**Pixel coordinate grounding data**

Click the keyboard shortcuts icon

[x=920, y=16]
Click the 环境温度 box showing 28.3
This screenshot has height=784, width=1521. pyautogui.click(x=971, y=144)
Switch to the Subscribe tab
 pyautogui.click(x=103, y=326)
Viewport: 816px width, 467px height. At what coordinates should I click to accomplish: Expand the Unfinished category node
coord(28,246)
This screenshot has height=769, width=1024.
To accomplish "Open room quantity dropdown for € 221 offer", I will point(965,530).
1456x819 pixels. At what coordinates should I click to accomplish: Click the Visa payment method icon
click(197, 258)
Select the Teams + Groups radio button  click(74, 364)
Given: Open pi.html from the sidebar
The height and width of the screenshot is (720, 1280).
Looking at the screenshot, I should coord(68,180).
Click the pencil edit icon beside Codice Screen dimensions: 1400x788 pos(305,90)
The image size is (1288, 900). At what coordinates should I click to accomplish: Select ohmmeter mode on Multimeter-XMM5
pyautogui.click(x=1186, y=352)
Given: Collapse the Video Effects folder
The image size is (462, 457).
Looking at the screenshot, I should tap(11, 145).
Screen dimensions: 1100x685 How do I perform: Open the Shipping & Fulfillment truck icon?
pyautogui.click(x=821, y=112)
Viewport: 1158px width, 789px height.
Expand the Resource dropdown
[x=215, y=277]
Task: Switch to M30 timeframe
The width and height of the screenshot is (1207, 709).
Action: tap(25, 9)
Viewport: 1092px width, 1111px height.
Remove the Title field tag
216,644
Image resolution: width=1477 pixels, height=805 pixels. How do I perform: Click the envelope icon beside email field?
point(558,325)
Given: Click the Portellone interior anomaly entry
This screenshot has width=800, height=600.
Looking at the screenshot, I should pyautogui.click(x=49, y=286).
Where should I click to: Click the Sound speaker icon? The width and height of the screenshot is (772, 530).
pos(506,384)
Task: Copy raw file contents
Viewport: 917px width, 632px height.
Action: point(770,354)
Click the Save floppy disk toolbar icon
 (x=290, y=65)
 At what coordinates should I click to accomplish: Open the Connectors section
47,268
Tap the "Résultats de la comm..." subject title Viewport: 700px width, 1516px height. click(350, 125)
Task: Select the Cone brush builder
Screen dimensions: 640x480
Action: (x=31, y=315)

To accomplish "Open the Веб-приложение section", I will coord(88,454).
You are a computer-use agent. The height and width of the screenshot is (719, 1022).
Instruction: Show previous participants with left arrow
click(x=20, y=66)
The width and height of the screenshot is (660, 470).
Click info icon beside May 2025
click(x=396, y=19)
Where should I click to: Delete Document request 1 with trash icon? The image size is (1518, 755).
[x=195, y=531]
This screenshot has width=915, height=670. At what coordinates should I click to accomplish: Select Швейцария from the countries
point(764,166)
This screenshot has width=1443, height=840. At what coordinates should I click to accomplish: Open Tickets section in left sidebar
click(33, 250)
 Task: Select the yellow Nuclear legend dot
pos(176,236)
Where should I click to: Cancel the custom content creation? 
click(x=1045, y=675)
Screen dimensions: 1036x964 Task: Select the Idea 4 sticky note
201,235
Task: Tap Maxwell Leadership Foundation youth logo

**The problem**
All the lines above need to be retyped exactly, with nothing left out.

**Exercise result**
Click the keyboard shortcuts icon

[x=920, y=16]
Click the 环境温度 box showing 28.3
This screenshot has height=784, width=1521. pyautogui.click(x=971, y=144)
Switch to the Subscribe tab
 pyautogui.click(x=103, y=326)
Viewport: 816px width, 467px height. At what coordinates should I click to accomplish: Expand the Unfinished category node
coord(28,246)
This screenshot has height=769, width=1024.
To accomplish "Open room quantity dropdown for € 221 offer", I will point(965,530).
1456x819 pixels. At what coordinates should I click to accomplish: Click the Visa payment method icon
click(197, 258)
Select the Teams + Groups radio button  click(74, 364)
Given: Open pi.html from the sidebar
The height and width of the screenshot is (720, 1280).
Looking at the screenshot, I should coord(68,180).
Click the pencil edit icon beside Codice Screen dimensions: 1400x788 pos(305,90)
The image size is (1288, 900). At what coordinates should I click to accomplish: Select ohmmeter mode on Multimeter-XMM5
pyautogui.click(x=1186, y=352)
Given: Collapse the Video Effects folder
The image size is (462, 457).
Looking at the screenshot, I should tap(11, 145).
Screen dimensions: 1100x685 How do I perform: Open the Shipping & Fulfillment truck icon?
pyautogui.click(x=821, y=112)
Viewport: 1158px width, 789px height.
Expand the Resource dropdown
[x=215, y=277]
Task: Switch to M30 timeframe
The width and height of the screenshot is (1207, 709).
Action: tap(25, 9)
Viewport: 1092px width, 1111px height.
Remove the Title field tag
216,644
Image resolution: width=1477 pixels, height=805 pixels. How do I perform: Click the envelope icon beside email field?
point(558,325)
Given: Click the Portellone interior anomaly entry
This screenshot has width=800, height=600.
Looking at the screenshot, I should pyautogui.click(x=49, y=286).
Where should I click to: Click the Sound speaker icon? The width and height of the screenshot is (772, 530).
pos(506,384)
Task: Copy raw file contents
Viewport: 917px width, 632px height.
Action: point(770,354)
Click the Save floppy disk toolbar icon
 (x=290, y=65)
 At what coordinates should I click to accomplish: Open the Connectors section
47,268
Tap the "Résultats de la comm..." subject title Viewport: 700px width, 1516px height. click(350, 125)
Task: Select the Cone brush builder
Screen dimensions: 640x480
Action: (x=31, y=315)

To accomplish "Open the Веб-приложение section", I will coord(88,454).
You are a computer-use agent. The height and width of the screenshot is (719, 1022).
Instruction: Show previous participants with left arrow
click(x=20, y=66)
The width and height of the screenshot is (660, 470).
Click info icon beside May 2025
click(x=396, y=19)
Where should I click to: Delete Document request 1 with trash icon? The image size is (1518, 755).
[x=195, y=531]
This screenshot has width=915, height=670. At what coordinates should I click to accomplish: Select Швейцария from the countries
point(764,166)
This screenshot has width=1443, height=840. At what coordinates should I click to accomplish: Open Tickets section in left sidebar
click(33, 250)
 Task: Select the yellow Nuclear legend dot
pos(176,236)
Where should I click to: Cancel the custom content creation? 
click(x=1045, y=675)
Screen dimensions: 1036x964 Task: Select the Idea 4 sticky note
201,235
Task: Tap Maxwell Leadership Foundation youth logo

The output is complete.